I wrote an article earlier on how YouTube stores petabyte-scale data every single day without running out of storage space. Do check it out.
In this one, I’ll discuss how the platform servers high-quality videos with such low latency. So, without further ado. Let’s jump right into it.
Distributed Systems
For a complete list of similar articles on distributed systems and real-world architectures, here you go
Here is the diagram for the high-level backend architecture of the video-sharing platform for reference. I’ve discussed the details in the YouTube data storage article I’ve linked above.
Let’s understand the key concepts in the video delivery flow.
Video Transcoding
A key element in the process of storage and delivery of high-quality videos on YouTube is video transcoding. When a video is uploaded on Youtube, it’s first transcoded from its original format to a temporary intermediate format to facilitate the conversion of the content in different resolutions and formats.
Video transcoding is a technique of converting a video into multiple different formats and resolutions to make it playable across different devices and bandwidths. The technique is also known as video encoding. This enables YouTube to stream videos in different resolutions such as 144p, 240p, 360p, 480p, 720p, 1080p & 4K.
Adaptive Streaming
The delivery of content based on the network bandwidth and the device type of the end user is known as adaptive streaming. Over the years YouTube has excelled at this. The goal is to reduce the buffering as much as possible.
Imagine streaming a 4K video at only its original resolution, with no lower resolutions. Without adaptive streaming, there is no way viewers with a low bandwidth network can watch that 4K stream. This is definitely not an end-user experience anyone would want on a platform.
You can read more on transcoding here & adaptive bitrate streaming here.
Codecs
Large video files are compressed into smaller sizes with the help of codecs. Codecs contain efficient algorithms that compress a video into smaller sizes. One of the most common widely used video codecs used today is H264. According to Wikipedia, this codec is the video compression standard and is used by over 91% of video industry developers.
Lossless & Lossy Transcoding
Video transcoding is possible in two ways lossless and lossy. You may have heard of these terms associated with data/image compression. Lossless means during transcoding from the original format to a new format, there is no loss of data. This means the new format video will also be mostly of the same size as the original video since there is no loss of data.
In the lossy approach, some data is dropped from the original video in order to reduce the size of the new format. Lost data cannot be regained. It’s gone forever. You might have experienced this when you upload a high-resolution DSLR camera image on a social network and after the upload, the image doesn’t look as good and detailed as the original image.
This is for one simple reason, the platform compressed the image shedding some data from it in order to reduce it in size so that your friends can easily view it without experiencing any sort of download latency.
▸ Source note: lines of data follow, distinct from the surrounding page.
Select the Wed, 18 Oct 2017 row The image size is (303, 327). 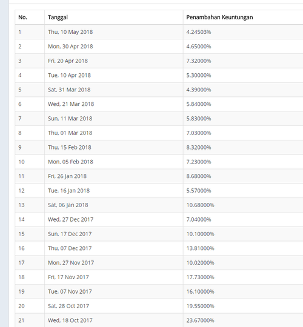click(x=159, y=320)
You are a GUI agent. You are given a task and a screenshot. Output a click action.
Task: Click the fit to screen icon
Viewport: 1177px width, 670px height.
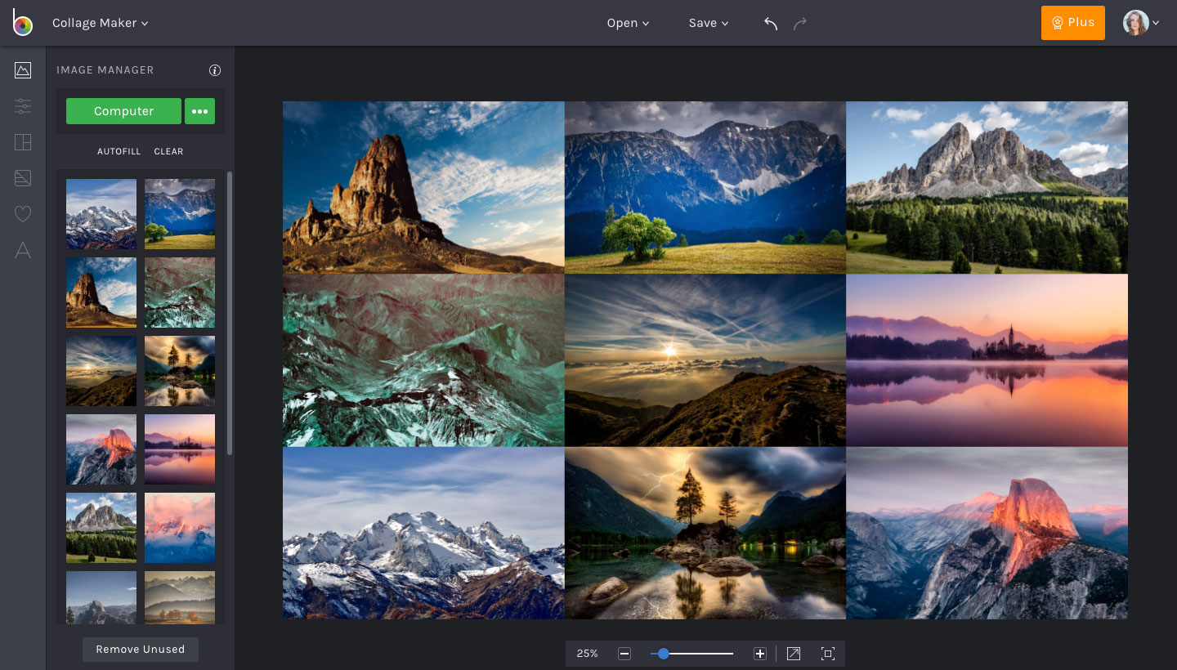tap(828, 654)
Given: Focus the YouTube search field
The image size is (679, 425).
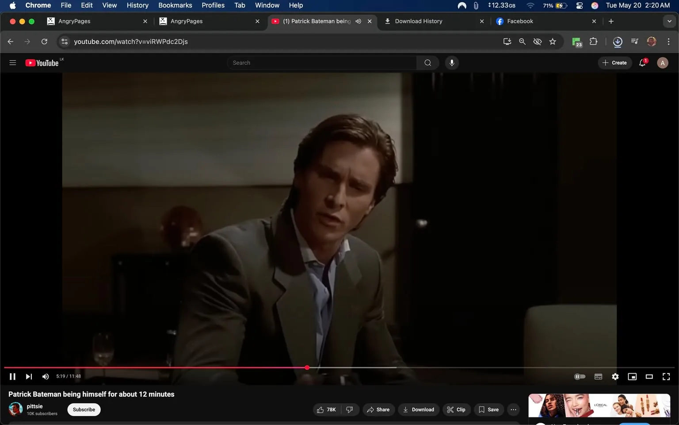Looking at the screenshot, I should (322, 62).
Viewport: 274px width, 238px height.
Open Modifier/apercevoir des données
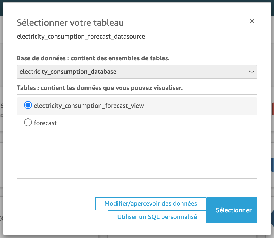[150, 204]
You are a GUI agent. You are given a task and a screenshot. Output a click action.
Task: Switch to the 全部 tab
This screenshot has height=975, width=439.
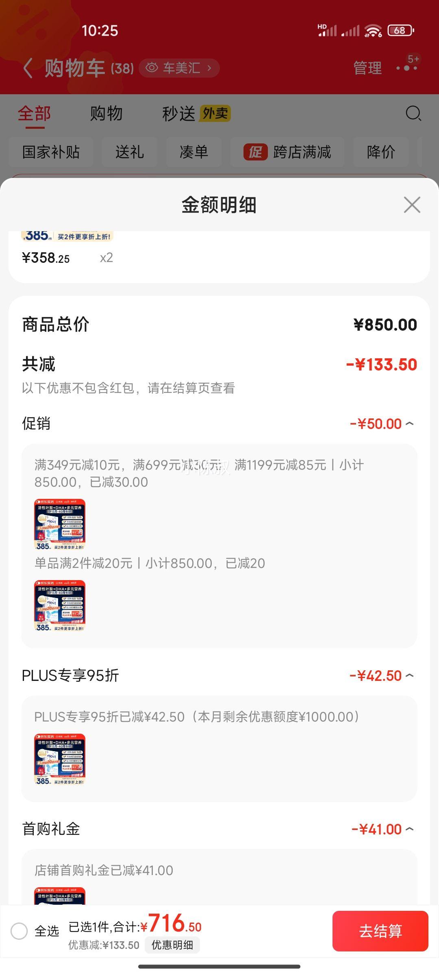click(x=35, y=113)
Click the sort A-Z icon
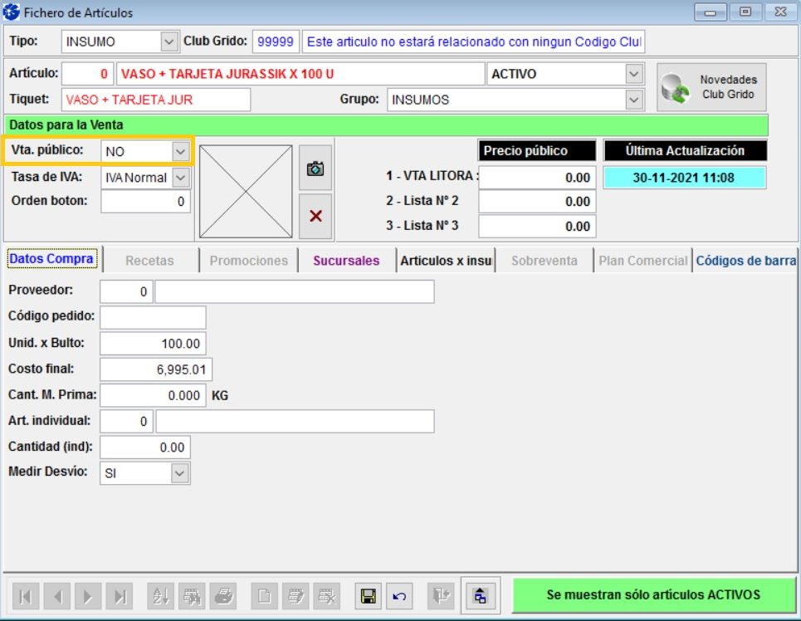801x621 pixels. coord(161,595)
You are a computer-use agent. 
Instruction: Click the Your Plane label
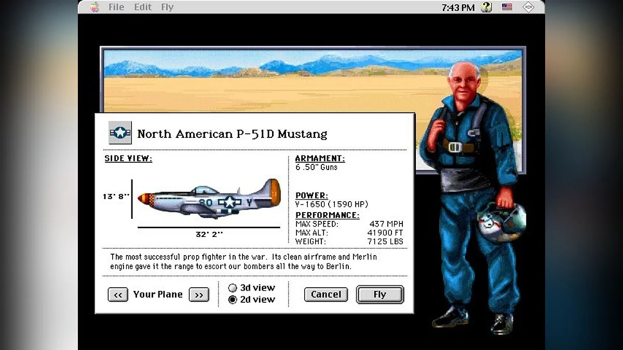tap(157, 295)
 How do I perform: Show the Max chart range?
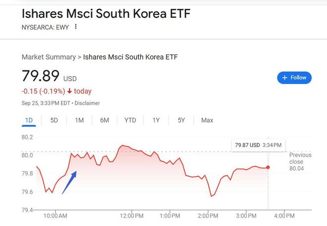pyautogui.click(x=207, y=120)

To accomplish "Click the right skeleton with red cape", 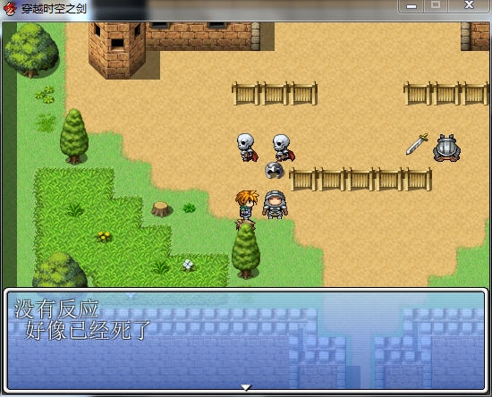I will (284, 148).
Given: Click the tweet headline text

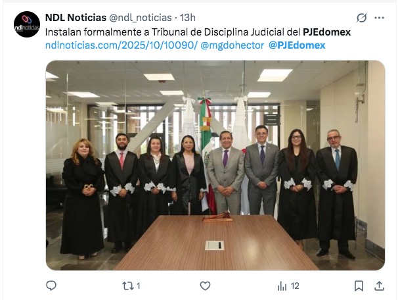Looking at the screenshot, I should pos(198,32).
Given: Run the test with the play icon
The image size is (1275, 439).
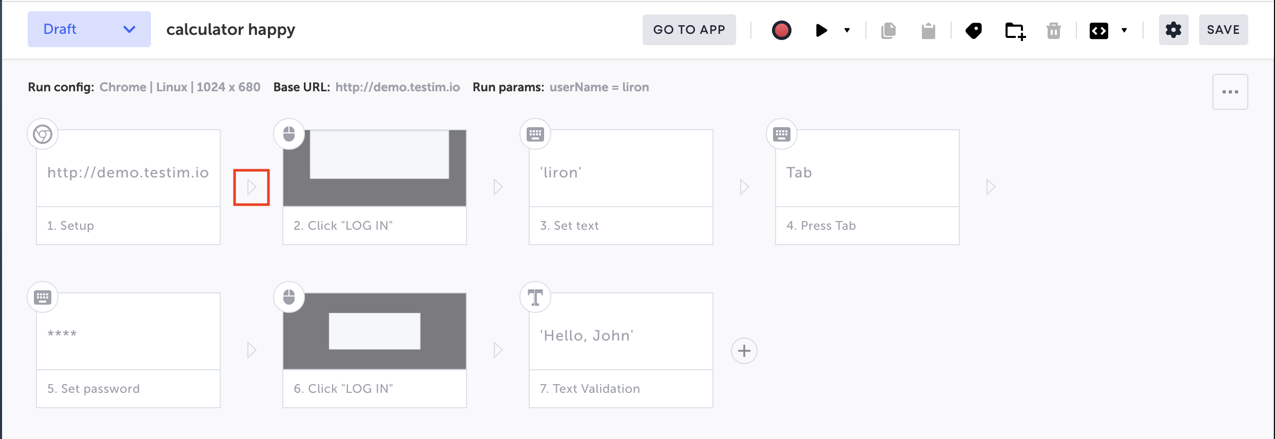Looking at the screenshot, I should (x=821, y=30).
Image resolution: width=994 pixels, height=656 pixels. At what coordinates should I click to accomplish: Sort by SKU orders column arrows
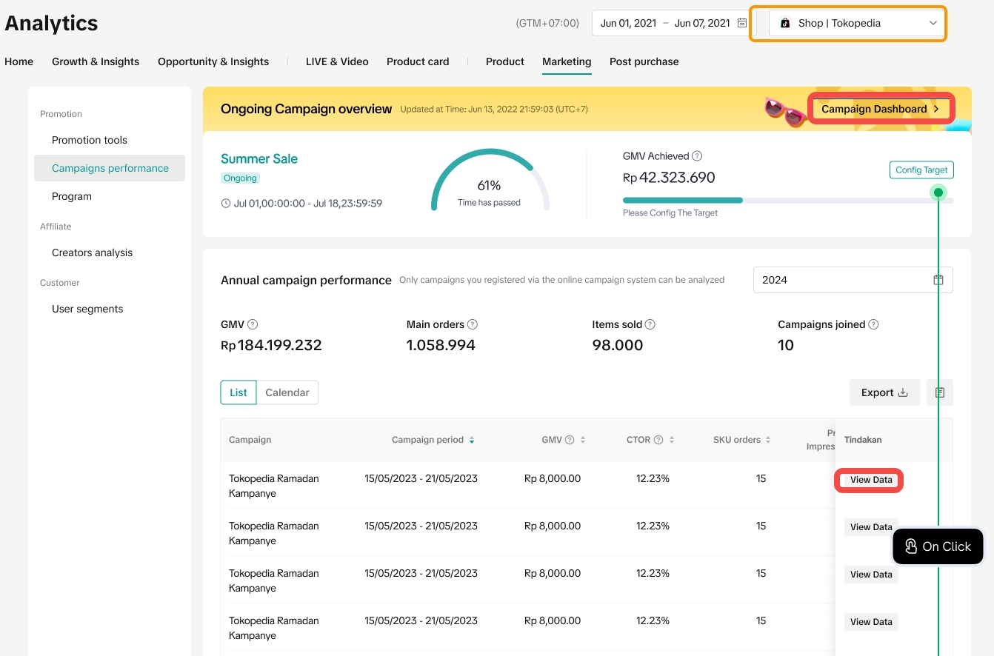tap(768, 440)
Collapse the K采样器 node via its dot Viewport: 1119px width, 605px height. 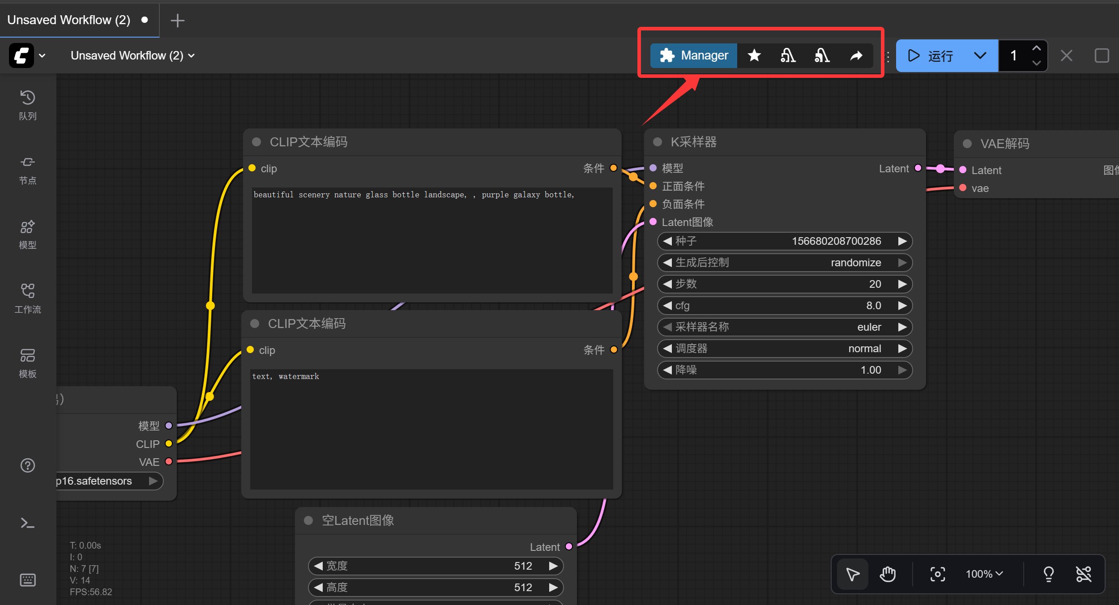tap(658, 142)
Videos are a series of still image frames. When you render an animation video the animation software generates the animation in frames and then we add all the frames together to create the final video. So, the same compression techniques apply to the videos as well.
Costs Associated with Video Transcoding
When a video is converted into multiple formats and resolutions, all the different versions need to be separately stored in the database. This has storage costs. Also, sophisticated codec algorithms that convert these videos into different resolutions have high computational costs. And then switching between different resolutions based on the client’s network bandwidth in real-time has network delivery costs. YouTube’s video encoding pipeline keeps a balance between the three factors. Additional efforts for further compressing the videos are made by the platform only for the highly popular videos.
Let’s move on to the video upload and rendering flow.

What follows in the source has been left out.